GPUs Are Used for Both Training and Inference
Price, Supply, Export Controls -- Practical Constraints Also Exist
Today AI is transforming all areas of education from classroom teaching methods to digital textbooks and personalized tutoring systems. At the center is NVIDIA AI semiconductor chips. Terms like "GPU," "H100," and "Tensor Core" are unfamiliar to education practitioners and students. What are the NVIDIA chips used for AI, why are they important, and how do they connect to the education field? GPU vs CPU: ordinary computers operate based on CPU (Central Processing Unit) -- optimal for logical computation and system operation but limited in handling many simultaneous tasks. AI needs to rapidly analyze and learn from massive data based on images, language, and video -- this complex large-scale computation is better handled by GPU (Graphics Processing Unit), which specializes in "parallel computation" processing multiple tasks simultaneously.
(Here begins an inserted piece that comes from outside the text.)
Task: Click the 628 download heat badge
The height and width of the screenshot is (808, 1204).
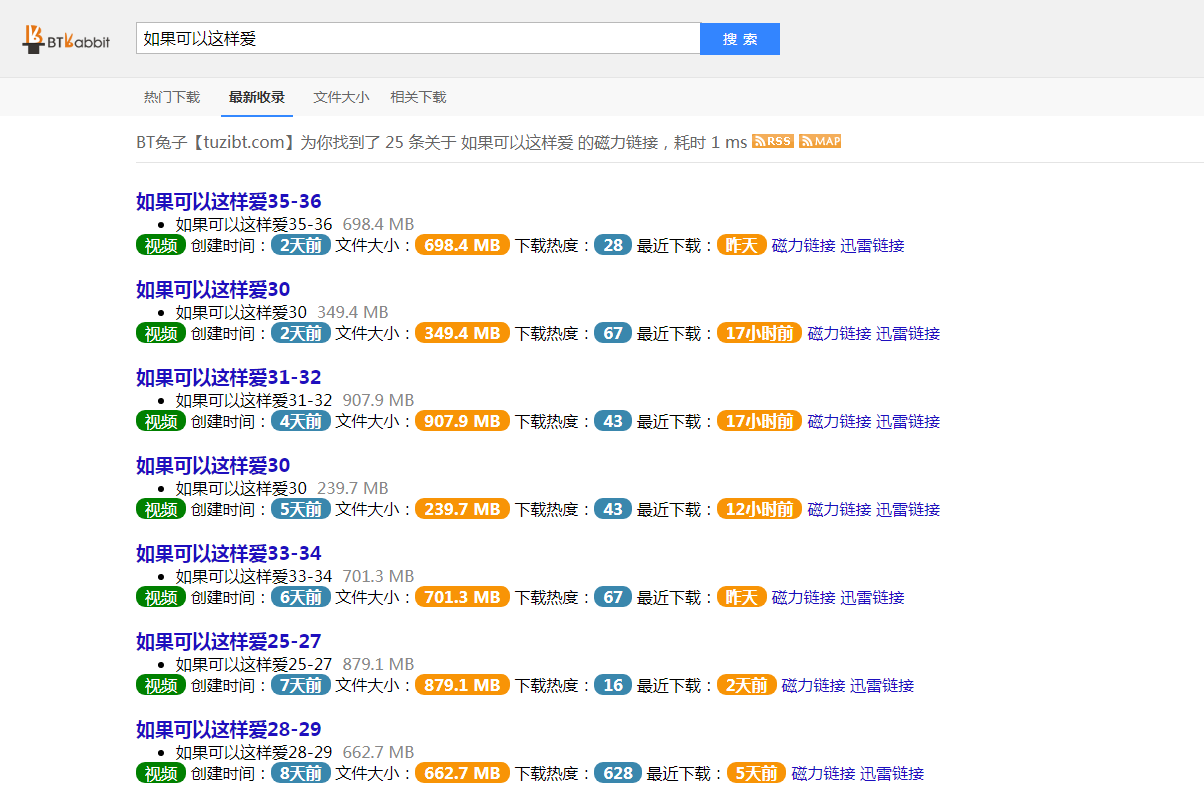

Key NVIDIA AI chip models: H100 (flagship data center training chip, 80GB HBM3 memory, used in major AI lab training runs); A100 (previous generation, still widely deployed); L40S (inference-optimized for deployment); RTX 4090 (consumer/prosumer grade for smaller-scale training and inference). Why NVIDIA dominates: CUDA software ecosystem (15 years of optimization, most AI frameworks default to CUDA); NVLink interconnect for multi-GPU scaling; HBM (High Bandwidth Memory) enabling large model fits in memory; the combination of hardware + software ecosystem creates switching costs that AMD and Intel are still working to overcome. Education applications: AI tutoring systems require inference chips (not full training scale); a single A100 or H100 can serve thousands of simultaneous student AI interactions; the cost per student interaction has dropped dramatically as inference efficiency improves.